[Start Records]

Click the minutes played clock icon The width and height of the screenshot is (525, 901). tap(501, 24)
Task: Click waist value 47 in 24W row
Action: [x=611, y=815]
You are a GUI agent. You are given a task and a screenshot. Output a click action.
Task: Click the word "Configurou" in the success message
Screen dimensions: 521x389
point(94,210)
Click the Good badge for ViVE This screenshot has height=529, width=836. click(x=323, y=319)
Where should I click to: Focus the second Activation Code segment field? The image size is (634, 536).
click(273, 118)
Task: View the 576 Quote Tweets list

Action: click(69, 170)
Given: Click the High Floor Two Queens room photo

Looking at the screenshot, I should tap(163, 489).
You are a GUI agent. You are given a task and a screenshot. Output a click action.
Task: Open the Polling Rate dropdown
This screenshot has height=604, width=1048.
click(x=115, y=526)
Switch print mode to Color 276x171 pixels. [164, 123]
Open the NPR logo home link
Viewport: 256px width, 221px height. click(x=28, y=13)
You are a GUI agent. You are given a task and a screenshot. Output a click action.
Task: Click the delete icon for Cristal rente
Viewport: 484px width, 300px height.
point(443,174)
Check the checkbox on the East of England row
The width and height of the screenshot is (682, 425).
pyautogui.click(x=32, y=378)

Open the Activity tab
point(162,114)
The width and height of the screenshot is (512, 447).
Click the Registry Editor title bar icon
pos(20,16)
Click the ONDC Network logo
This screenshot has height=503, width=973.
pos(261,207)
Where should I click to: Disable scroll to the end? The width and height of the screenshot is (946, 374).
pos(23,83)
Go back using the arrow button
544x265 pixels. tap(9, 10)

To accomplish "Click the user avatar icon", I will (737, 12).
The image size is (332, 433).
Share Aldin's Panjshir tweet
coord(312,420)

[End Records]

Rewrite every line of the data above as a Markdown table with the columns "Row" and "Line," numbering the rows in order and leaving out the blank lines.

| Row | Line |
|---|---|
| 1 | Click the minutes played clock icon The width and height of the screenshot is (525, 901). tap(501, 24) |
| 2 | Task: Click waist value 47 in 24W row |
| 3 | Action: [x=611, y=815] |
| 4 | You are a GUI agent. You are given a task and a screenshot. Output a click action. |
| 5 | Task: Click the word "Configurou" in the success message |
| 6 | Screen dimensions: 521x389 |
| 7 | point(94,210) |
| 8 | Click the Good badge for ViVE This screenshot has height=529, width=836. click(x=323, y=319) |
| 9 | Where should I click to: Focus the second Activation Code segment field? The image size is (634, 536). |
| 10 | click(273, 118) |
| 11 | Task: View the 576 Quote Tweets list |
| 12 | Action: click(69, 170) |
| 13 | Given: Click the High Floor Two Queens room photo |
| 14 | Looking at the screenshot, I should tap(163, 489). |
| 15 | You are a GUI agent. You are given a task and a screenshot. Output a click action. |
| 16 | Task: Open the Polling Rate dropdown |
| 17 | This screenshot has height=604, width=1048. |
| 18 | click(x=115, y=526) |
| 19 | Switch print mode to Color 276x171 pixels. [164, 123] |
| 20 | Open the NPR logo home link |
| 21 | Viewport: 256px width, 221px height. click(x=28, y=13) |
| 22 | You are a GUI agent. You are given a task and a screenshot. Output a click action. |
| 23 | Task: Click the delete icon for Cristal rente |
| 24 | Viewport: 484px width, 300px height. |
| 25 | point(443,174) |
| 26 | Check the checkbox on the East of England row |
| 27 | The width and height of the screenshot is (682, 425). |
| 28 | pyautogui.click(x=32, y=378) |
| 29 | Open the Activity tab |
| 30 | point(162,114) |
| 31 | The width and height of the screenshot is (512, 447). |
| 32 | Click the Registry Editor title bar icon |
| 33 | pos(20,16) |
| 34 | Click the ONDC Network logo |
| 35 | This screenshot has height=503, width=973. |
| 36 | pos(261,207) |
| 37 | Where should I click to: Disable scroll to the end? The width and height of the screenshot is (946, 374). |
| 38 | pos(23,83) |
| 39 | Go back using the arrow button |
| 40 | 544x265 pixels. tap(9, 10) |
| 41 | To accomplish "Click the user avatar icon", I will (737, 12). |
| 42 | The image size is (332, 433). |
| 43 | Share Aldin's Panjshir tweet |
| 44 | coord(312,420) |